Given that Arizona reported a single-day high of more than 2,500 new cases of coronavirus on Thursday, Marner might have considered urging his teammates to come back to Canada and begin the government-mandated 14-day quarantine period sooner rather than later. But the 23-year-old said it’s not his place to interrupt anyone else’s preparation. 

“All this stuff [Phase 2] is voluntary,” Marner said. "If they think that it's better for them to stay [down there] and do all their workouts and skating there, then I'm all for it. It's something very important that you need to do when you get back is quarantine, but at the same time, it's kind of hard to sit in a condo and try to get a bike or something to work out there for 14 days. I'd rather them still just be wherever they are right now and doing the workouts then being back here sitting around for 14 days.”

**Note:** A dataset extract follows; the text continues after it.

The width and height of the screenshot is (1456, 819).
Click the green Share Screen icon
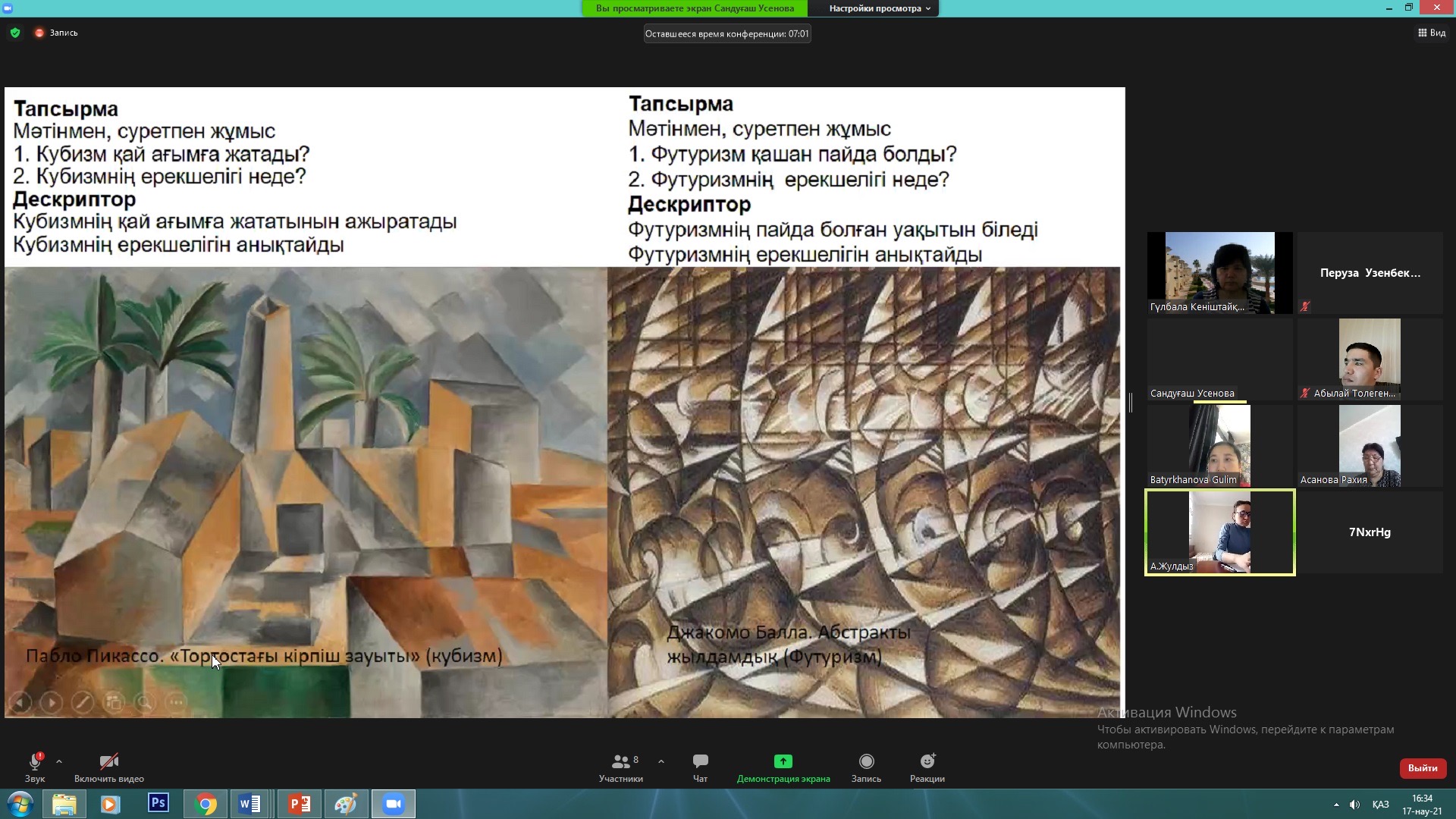click(x=783, y=761)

It was thought that Canada’s quarantine period would prevent Toronto from potentially being one of the NHL’s two hub cities in Phase 4, playing host to all 12 participating teams from one conference. But Prime Minister Justin Trudeau announced earlier this week the Canadian government is “comfortable” having a hub city in Canada, and would work with the NHL and local health authorities on ways to make that happen. The league is poised to reveal its pick of hub cities in June 22.

Regardless of where that prospective Phase 4 is held, the Leafs will face Columbus in a best-of-five series to officially punch their ticket to the playoffs. It’s an opportunity Toronto’s head coach Sheldon Keefe has been preparing his players for since the league halted.

“Sheldon has been sending us videos of a lot of clips that he liked and clips that we can get better at and stuff like that, so I've been watching that,” the winger said. “It’s hard to really say what you can do [to improve] during this quarantine, since you couldn't really go into parks or anything like that. But, I've been rollerblading around our front yard, just shooting pucks outside, trying to keep myself feeling like I can still shoot a puck. I'm riding the [stationary] bike to keep the conditioning going. The real thing was just making sure we didn't stop working out; you had to get your body ready for whatever was going to happen and now we're back in a season kind of format feeling with a chance to play again.”

In a host of ways, these have been a surreal few months for everyone, and if the NHL succeeds in restarting what’s ahead won’t be normal either. Players will come in comparatively cold, with only a shortened training camp as warm-up to the most high-stakes portion of their year.

“It's just going to be a weird feeling,” Marner admitted of possibly going right into playoff hockey. “You’ll get that camp, but it's hard to really feel like you're in game shape until you get into that first game. So every day we're going to try and dial in everything in our game –defensively, offensively, supporting the puck all over the ice. That's something that we do very well that [allows us to be] a very successful team, so we just got to make sure we're ready."

That includes taking advantage of the training staff available in Phase 2, a luxury that players didn’t have access to for months but one that Marner said will be critical to the Leafs success going forward. 

“You’re taking care of yourself on and off the ice,” Marner said. "And if you are with us, you have that one staff [member] in there to do physiotherapy with or whatever [treatments], so hopefully you get to use them as much as you can if you aren't feeling 100 per cent. But I think you are going to have to ease your way into it and get control. You're going to jump right into a playoff series against a competitive team that's going to play heavy, so make sure you're ready to play and for anything that happens.”